[Entries shown]:

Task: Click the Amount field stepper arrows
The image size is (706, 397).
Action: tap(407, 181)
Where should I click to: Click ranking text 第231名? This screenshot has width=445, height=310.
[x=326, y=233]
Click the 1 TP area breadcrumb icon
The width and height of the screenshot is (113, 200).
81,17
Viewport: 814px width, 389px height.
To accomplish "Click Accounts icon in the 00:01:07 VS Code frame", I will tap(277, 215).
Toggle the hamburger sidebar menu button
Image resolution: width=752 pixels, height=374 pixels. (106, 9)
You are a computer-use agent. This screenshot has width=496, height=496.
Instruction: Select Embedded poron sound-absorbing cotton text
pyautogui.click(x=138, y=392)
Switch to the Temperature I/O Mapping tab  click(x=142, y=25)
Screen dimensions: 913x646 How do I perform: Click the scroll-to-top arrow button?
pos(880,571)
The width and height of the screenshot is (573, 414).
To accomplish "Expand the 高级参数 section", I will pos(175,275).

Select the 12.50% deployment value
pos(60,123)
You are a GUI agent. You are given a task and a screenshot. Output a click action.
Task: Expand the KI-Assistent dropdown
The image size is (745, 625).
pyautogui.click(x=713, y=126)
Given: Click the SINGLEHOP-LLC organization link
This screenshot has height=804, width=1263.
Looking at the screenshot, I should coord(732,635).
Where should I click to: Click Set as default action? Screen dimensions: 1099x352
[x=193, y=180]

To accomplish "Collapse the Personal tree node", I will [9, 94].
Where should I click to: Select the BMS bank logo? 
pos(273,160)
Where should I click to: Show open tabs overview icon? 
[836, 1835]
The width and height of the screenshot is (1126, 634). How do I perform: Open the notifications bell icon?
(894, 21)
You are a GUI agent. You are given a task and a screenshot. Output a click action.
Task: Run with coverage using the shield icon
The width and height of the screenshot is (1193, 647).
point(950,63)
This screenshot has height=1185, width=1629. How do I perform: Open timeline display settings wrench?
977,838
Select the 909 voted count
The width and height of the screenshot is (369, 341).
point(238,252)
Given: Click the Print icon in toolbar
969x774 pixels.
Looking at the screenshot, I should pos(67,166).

[Work required]:
Write out all the data again, exactly as it appears.

[Answer space]:
Task: Click the Amount field stepper arrows
The image size is (706, 397).
Action: tap(407, 181)
Where should I click to: Click ranking text 第231名? This screenshot has width=445, height=310.
[x=326, y=233]
Click the 1 TP area breadcrumb icon
The width and height of the screenshot is (113, 200).
81,17
Viewport: 814px width, 389px height.
To accomplish "Click Accounts icon in the 00:01:07 VS Code frame", I will tap(277, 215).
Toggle the hamburger sidebar menu button
Image resolution: width=752 pixels, height=374 pixels. (106, 9)
You are a computer-use agent. This screenshot has width=496, height=496.
Instruction: Select Embedded poron sound-absorbing cotton text
pyautogui.click(x=138, y=392)
Switch to the Temperature I/O Mapping tab  click(x=142, y=25)
Screen dimensions: 913x646 How do I perform: Click the scroll-to-top arrow button?
pos(880,571)
The width and height of the screenshot is (573, 414).
To accomplish "Expand the 高级参数 section", I will pos(175,275).

Select the 12.50% deployment value
pos(60,123)
You are a GUI agent. You are given a task and a screenshot. Output a click action.
Task: Expand the KI-Assistent dropdown
The image size is (745, 625).
pyautogui.click(x=713, y=126)
Given: Click the SINGLEHOP-LLC organization link
This screenshot has height=804, width=1263.
Looking at the screenshot, I should coord(732,635).
Where should I click to: Click Set as default action? Screen dimensions: 1099x352
[x=193, y=180]

To accomplish "Collapse the Personal tree node", I will [9, 94].
Where should I click to: Select the BMS bank logo? 
pos(273,160)
Where should I click to: Show open tabs overview icon? 
[836, 1835]
The width and height of the screenshot is (1126, 634). How do I perform: Open the notifications bell icon?
(894, 21)
You are a GUI agent. You are given a task and a screenshot. Output a click action.
Task: Run with coverage using the shield icon
The width and height of the screenshot is (1193, 647).
point(950,63)
This screenshot has height=1185, width=1629. How do I perform: Open timeline display settings wrench?
977,838
Select the 909 voted count
The width and height of the screenshot is (369, 341).
point(238,252)
Given: Click the Print icon in toolbar
969x774 pixels.
Looking at the screenshot, I should pos(67,166).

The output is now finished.